#' Forecast via Empirical Dynamic Modelling
#'
#' @description Perform short-term nonlinear forecasting via Empirical Dynamic
#' Modelling.
#'
#' @param N A data frame with named columns for the response variable and
#' covariate time series.
#' @param lags A list of named integer vectors specifying the lags to use for
#' each time series in \code{N}.
#' @param p The integer forecast distance.
#' @param first_difference Logical. First-difference each time series?
#' @param centre_and_scale Logical.

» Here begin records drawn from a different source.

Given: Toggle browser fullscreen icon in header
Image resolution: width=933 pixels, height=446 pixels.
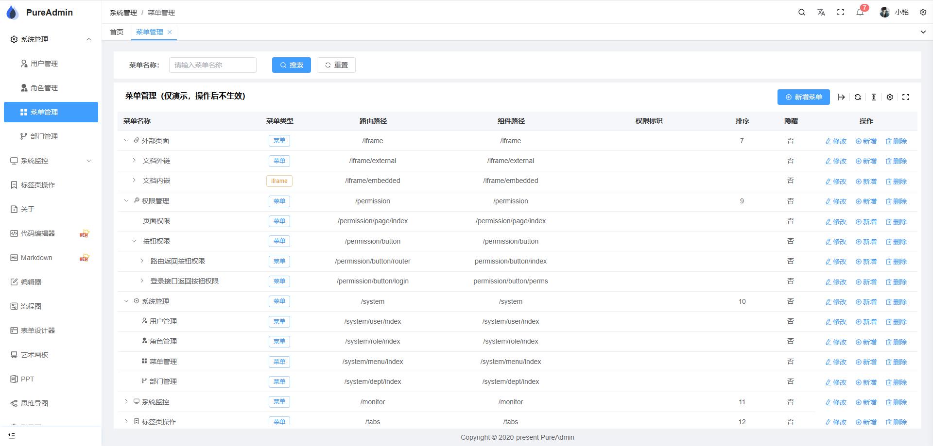Looking at the screenshot, I should pos(841,12).
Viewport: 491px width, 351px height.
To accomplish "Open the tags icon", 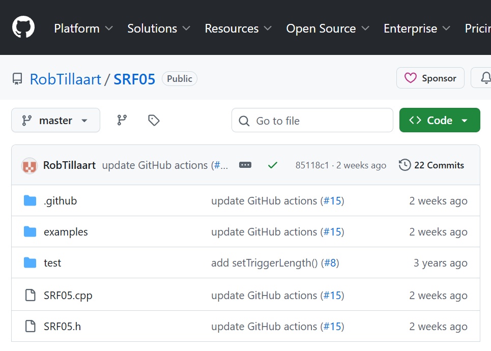I will click(154, 120).
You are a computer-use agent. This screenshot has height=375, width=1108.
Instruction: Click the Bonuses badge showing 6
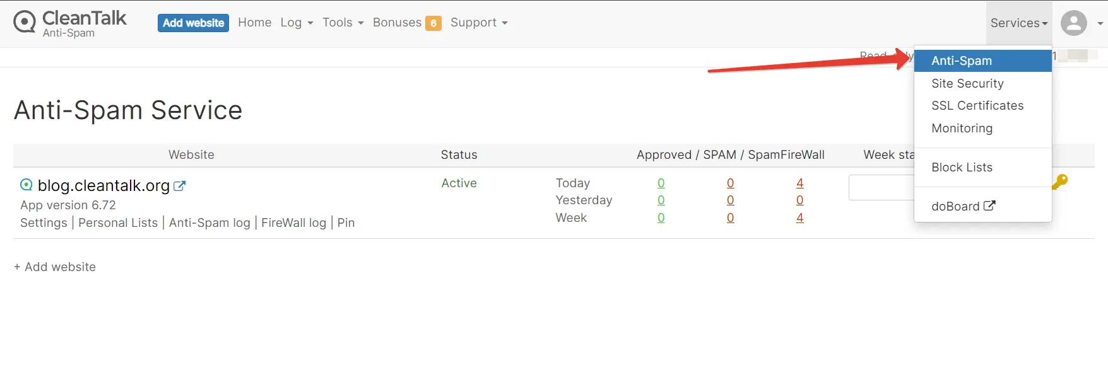(x=433, y=23)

Centre and scale each time series?
#' @param exclusion_radius Number of points around ${\bf x}_t^*$ to exclude as
#' candidate nearest neighbours; either default of `half` as used for our manuscript
#' (see equation (6)), or a number to match
#' the `exclusionRadius` setting in `rEDM::Simplex()`. See `?pbsDist` for more details.

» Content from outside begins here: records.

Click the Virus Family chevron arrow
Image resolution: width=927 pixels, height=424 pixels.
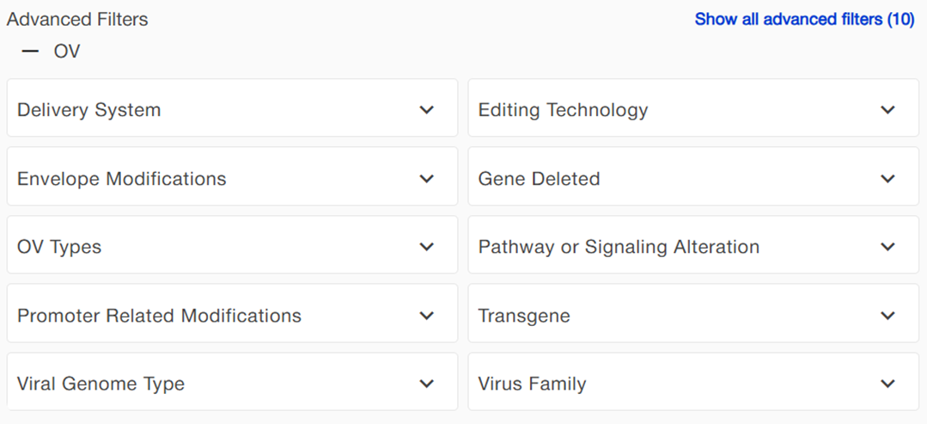pos(887,384)
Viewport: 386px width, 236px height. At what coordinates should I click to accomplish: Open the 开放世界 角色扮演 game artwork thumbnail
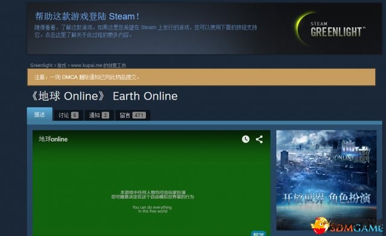326,180
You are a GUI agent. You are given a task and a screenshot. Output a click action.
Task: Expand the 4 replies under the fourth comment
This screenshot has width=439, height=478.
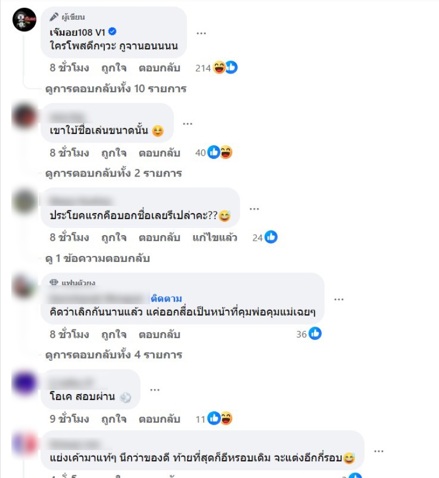pyautogui.click(x=114, y=355)
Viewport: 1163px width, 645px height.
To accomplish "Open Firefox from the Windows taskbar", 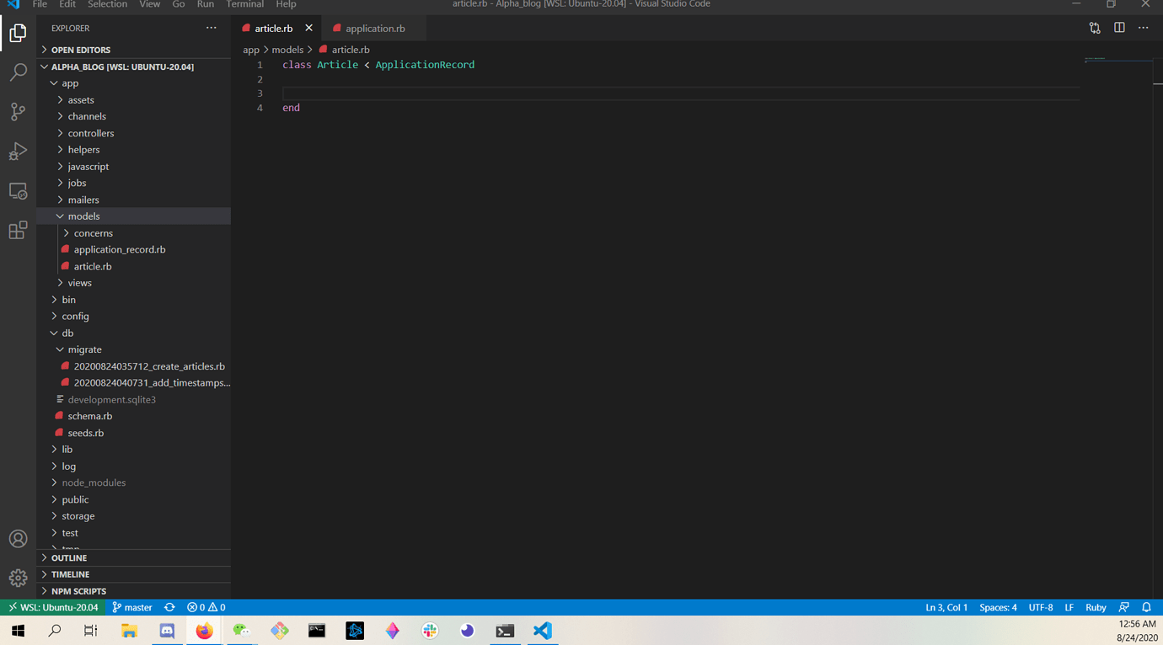I will tap(204, 631).
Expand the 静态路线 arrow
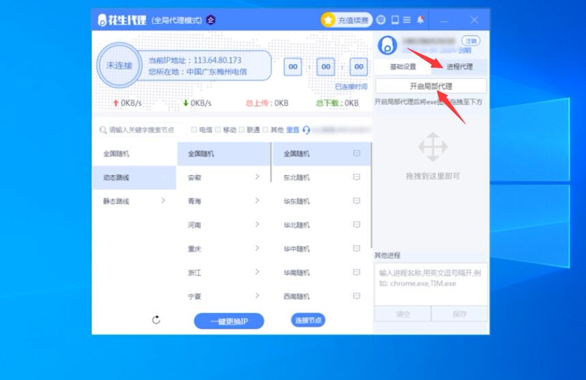Screen dimensions: 586x380 pyautogui.click(x=163, y=201)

#' @param verbose Logical. Print progress?
#'
#' @details The name of the first element in \code{lags} must match the name of
#' the response variable in \code{N}. Unlagged time series, including the
#' response variable, must be specified by a zero in the corresponding named
#' vector in \code{lags}. For example, given a \code{data.frame} with named
#' columns \code{Predator}, \code{Prey} and \code{Temperature},
#' \code{Predator} can be specified as the unlagged response variable by
#'
#' \code{lags = list(Predator = c(0, ...), ...)}.
#'
#' This places the unlagged time series of \code{Predator} abundance (or its
#' optionally first-differenced and/or centred and scaled counterpart) along
#' the first axis of the reconstructed state space. To predict \code{Predator}
#' abundance from its first two lags, and from the unlagged and first lags of
#' \code{Prey} and \code{Temperature}, \code{lags} can be specified as
#'
#' \code{lags = list(Predator = c(0:2), Prey = c(0:1), Temperature = c(0:1))}.
#'
#' This example generalizes to arbitrary (possibly non-consecutive) lags of
#' arbitrarily many covariates (up to limitations of time series length).
#'
#' @return A list of class \code{pbsEDM} containing:
#'
#' \itemize{
#' \item \code{N} [matrix()] Response variable and unlagged covariates as
#' columns
#'
#' \item \code{N_observed} [vector()] Response variable time series
#'
#' \item \code{N_forecast} [vector()] Forecast of response variable time series
#'
#' \item \code{X} [matrix()] Unlagged and lagged state variables as columns
#'
#' \item \code{X_observed} [vector()] Transformed response variable time series
#'
#' \item \code{X_forecast} [vector()] Forecast of transformed response variable
#'
#' \item \code{X_distance} [matrix()] Square distance \code{matrix} between
#' pairs of points in state space (pairs of rows in \code{X})
#'
#' \item \code{neighbour_distance} [matrix()] Distance by focal time (row) and
#' rank (column)
#'
#' \item \code{neighbour_index} [matrix()] Neighbour index by focal time (row)
#' and distance rank (column)
#'
#' \item \code{neighbour_value} [matrix()] Neighbour value by focal time (row)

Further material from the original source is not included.